Problem description: List each line in the records below that contains the word "screenshot".

Working data:
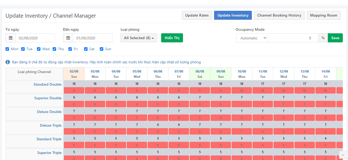
Task: Click the Standard Double room type link
Action: point(48,84)
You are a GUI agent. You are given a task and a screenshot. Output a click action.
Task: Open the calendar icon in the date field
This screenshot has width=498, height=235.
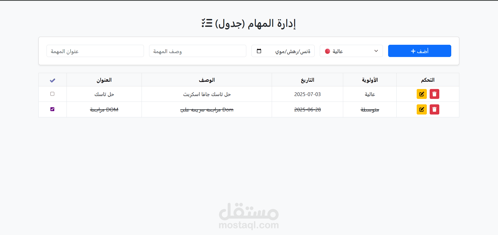pos(259,51)
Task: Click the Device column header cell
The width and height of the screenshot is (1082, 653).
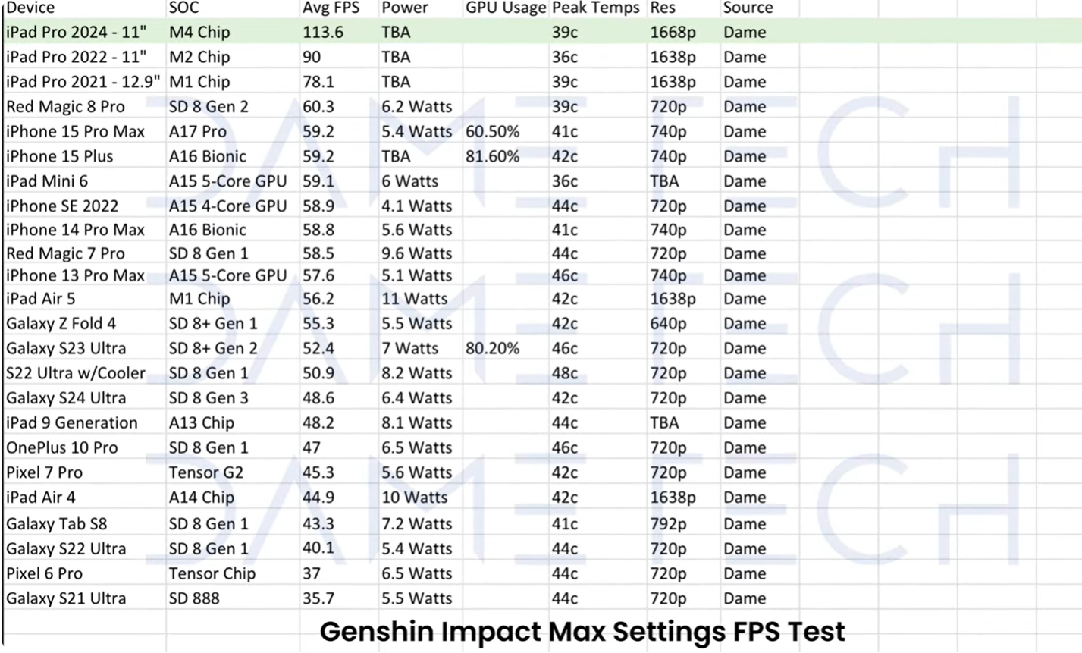Action: click(30, 8)
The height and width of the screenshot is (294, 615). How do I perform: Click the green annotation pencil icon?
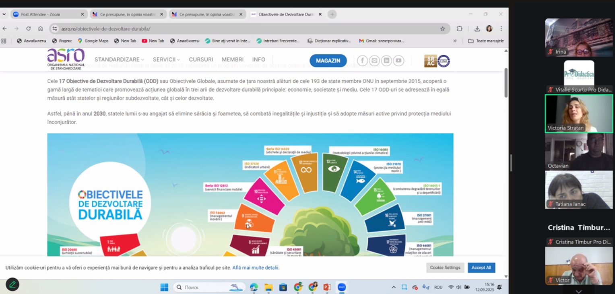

Answer in full:
You are a GUI agent. You are given a task and a screenshot. Output a click action.
This screenshot has width=498, height=235.
The width and height of the screenshot is (1082, 653).
The height and width of the screenshot is (294, 615). How do I perform: Click the green annotation pencil icon?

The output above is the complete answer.